消費者庁は機能性表示食品への処分の理由の詳細を明かさず


消費者庁は6月30日、健康食品の通販・ECを展開するさくらフォレストが販売する機能性表示食品「きなり 匠」「きなり 極」の2製品に対して、景品表示法に基づく措置命令を行った。消費者庁は、2製品の機能性表示食品の届け出資料について、「表示の裏付けとなる合理的な根拠として認められなかった」としている。問題とされたのは、「DHA・EPA(中性脂肪)」「モノグルコシルヘスペリジン(血圧)」「オリーブ由来ヒドロキシチロソール(LDLコレステロール)」という三つの機能性関与成分に関する表示。消費者庁では、同様の根拠で表示を行っている機能性表示食品88製品について、定性的な確認を行う方針だという。消費者庁では、2製品に含まれていた三つの機能性関与成分のうち、「DHA・EPA」については、有効性を示す論文の配合量が足りていなかったと指摘した。つまり、配合量が多ければ問題がなかったとみられる。一方で、「オリープ由来ヒドロキシチロソール」については、「検定方法やデータの解析方法など、機能性の評価方法がそもそも不適切だった」としているのみ。どんな検定方法の何が不適切だったかは、記者会見の場でも明らかにしていなかった。景表法や機能性表示食品制度に詳しい、東京神谷町綜合法律事務所の成・眞海弁護士は、「機能性の根拠を否定するという極めて影響の大きい判断をしておきながら、その判断理由を何も示さないというのは、行政としての責任放棄だと思う」とコメントしている。



「『機能性がある』とするのは適切でない」


消費者庁が景表法上の優良誤認を認定したのは、①「きなり 匠」の届け出表示を逸脱した表示 ②「きなり 匠」の機能性表示 ③「きなり 極」の機能性表示――の3つだ。

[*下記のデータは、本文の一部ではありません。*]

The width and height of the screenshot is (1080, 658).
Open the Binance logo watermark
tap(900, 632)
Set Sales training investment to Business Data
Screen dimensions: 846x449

▲機能性表示食品への措置命令は、「葛の花」に次いで2件目

「きなり 匠」は、「本品には DHA・EPA、モノグルコシルヘスペリジン、オリーブ由来ヒドロキシチロソールが含まれます。DHA・EPAには中性脂肪を低下させる機能があることが、モノグルコシルヘスペリジンは血圧が高めの方の血圧を下げる機能があることが、オリーブ由来ヒドロキシチロソールは抗酸化作用を持ち、血中のLDLコレステロール(悪玉コレステロール)の酸化を抑制させることが報告されています」と機能性を表示していた。

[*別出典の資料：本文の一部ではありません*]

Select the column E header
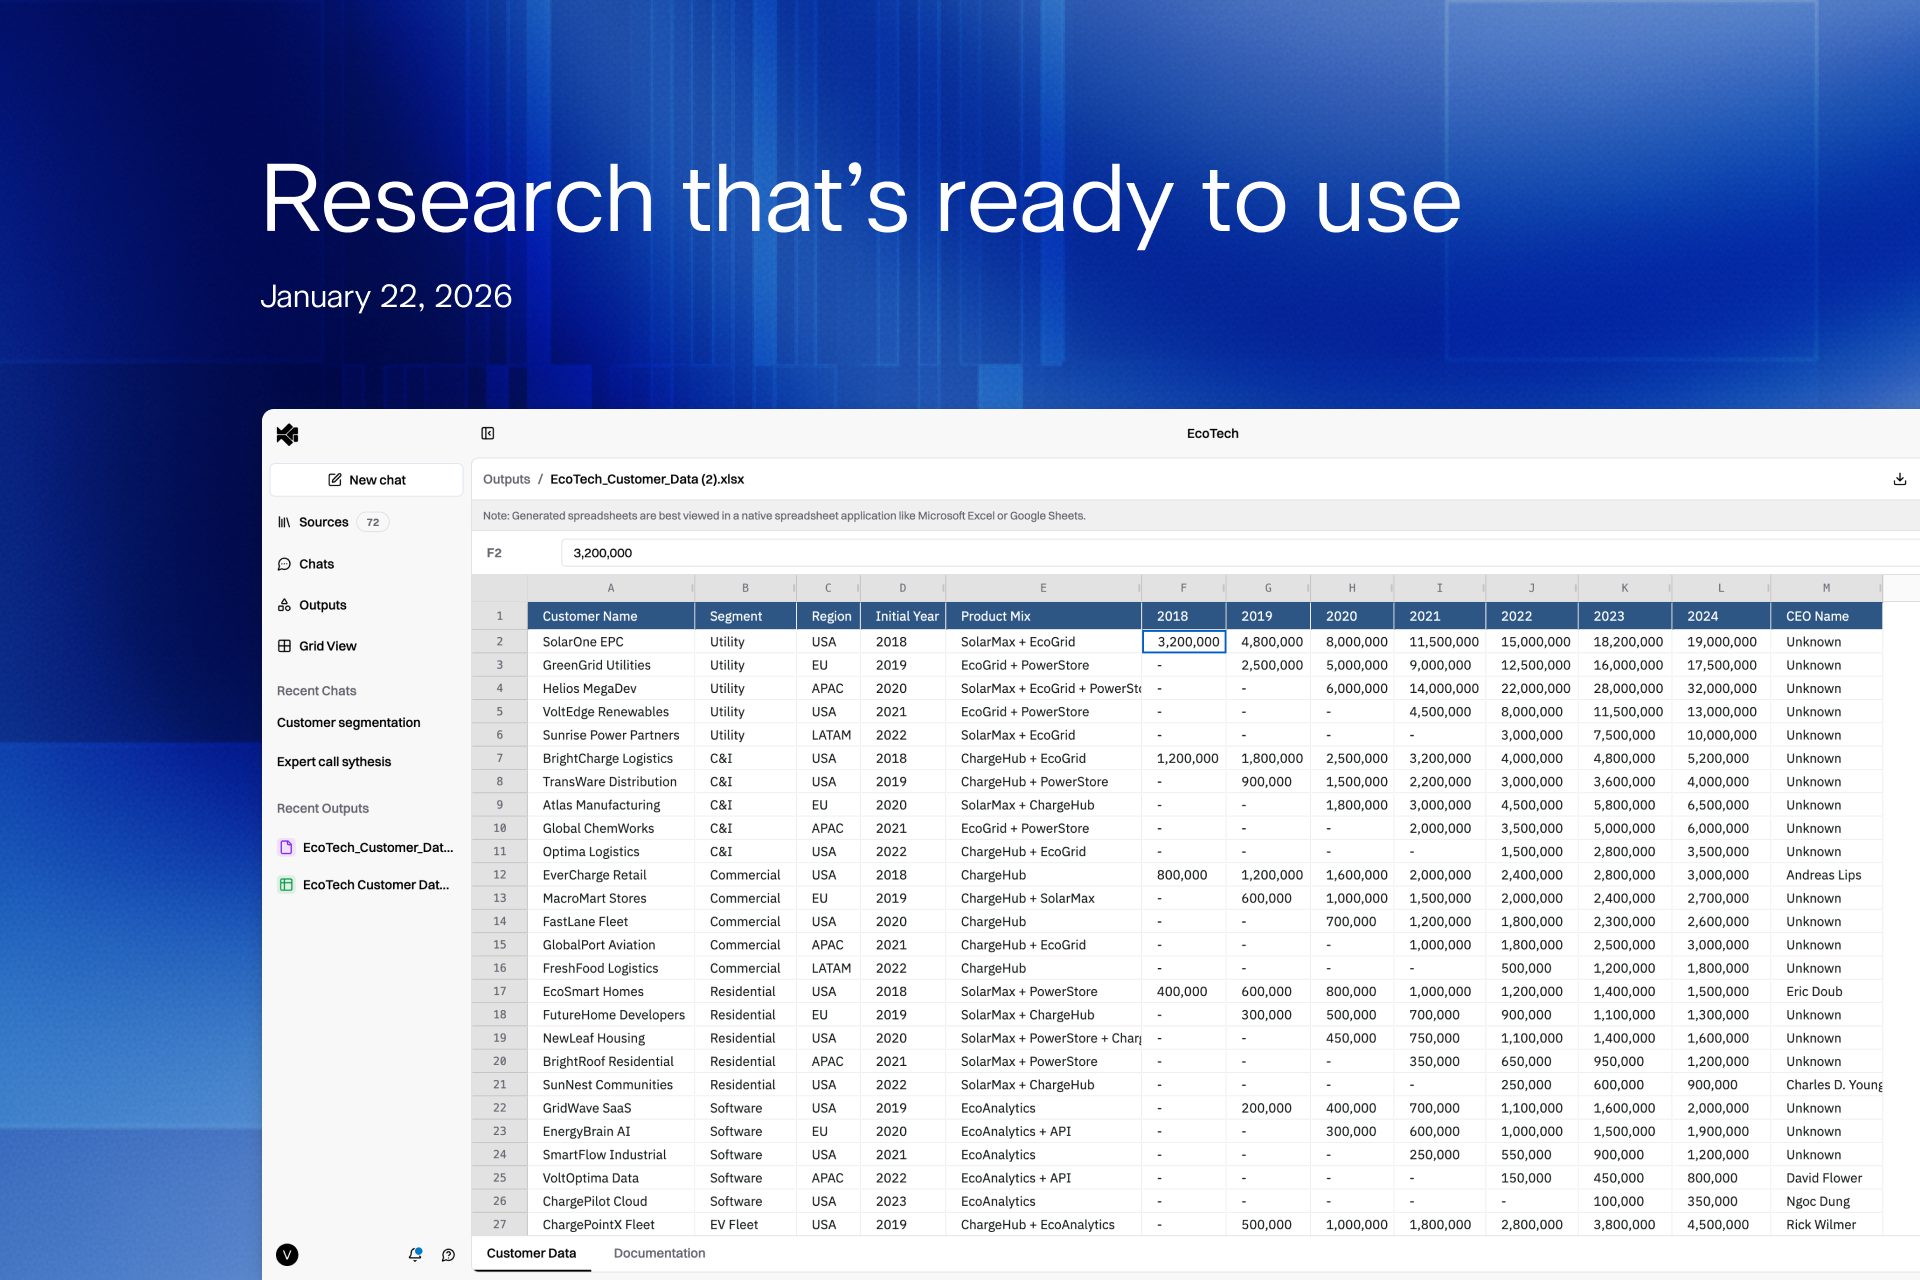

「きなり 極」は、「きなり 匠」の「DHA・EPA」の機能性と同じを表示していた。

「きなり 匠」は、ECサイトや同梱資料などに、「血圧がグーンと下がる」などと表示していたことが、「届け出表示を逸脱した表示」と認定された。

2製品の機能性表示についてはどちらも、「届け出表示の裏付けとなる科学的根拠が合理性を欠いている」として、不当表示として認定された。

消費者庁はさくらフォレストに対して、2製品の機能性の表示に関して、合理的な根拠の提出を求めたところ、さくらフォレストからは、機能性表示食品の届け出資料を含む資料が提出された。ただ、合理的な根拠として認められなかったとしている。

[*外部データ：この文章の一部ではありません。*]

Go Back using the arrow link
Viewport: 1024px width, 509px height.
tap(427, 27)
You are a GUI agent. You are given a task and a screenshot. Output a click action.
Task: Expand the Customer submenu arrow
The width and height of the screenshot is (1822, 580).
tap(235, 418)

消費者庁によると、さくらフォレストからは、2製品に含まれる機能性関与成分「DHA・EPA」について、30報以上の論文が提出されたという。ただ、提出された論文のほとんどについて、論文内の試験で摂取されている1日当たりの含有量が、「きなり」の配合量の倍近い量で検証されていたという。つまり、「きなり 匠」「きなり 極」のDHA・EPAの配合量は、DHA・EPAの有効性を示す論文の配合量に、足りていなかったとしている。

消費者庁は、DHA・EPAの配合量の参考数値として、トクホの製品に含有される860~1050mgや、医薬品に含まれる1680~1800mgを公表している。「きなり 匠」のDHA・EPAの含有量は400mg、「きなり 極」は500mgだった。

さくらフォレストが提出した資料の中には、「DHA・EPA」が、実際の含有量より少ない量でも効果があるという論文もあったという。一方で、「少ない量では効果がない」とする論文もあったとしている。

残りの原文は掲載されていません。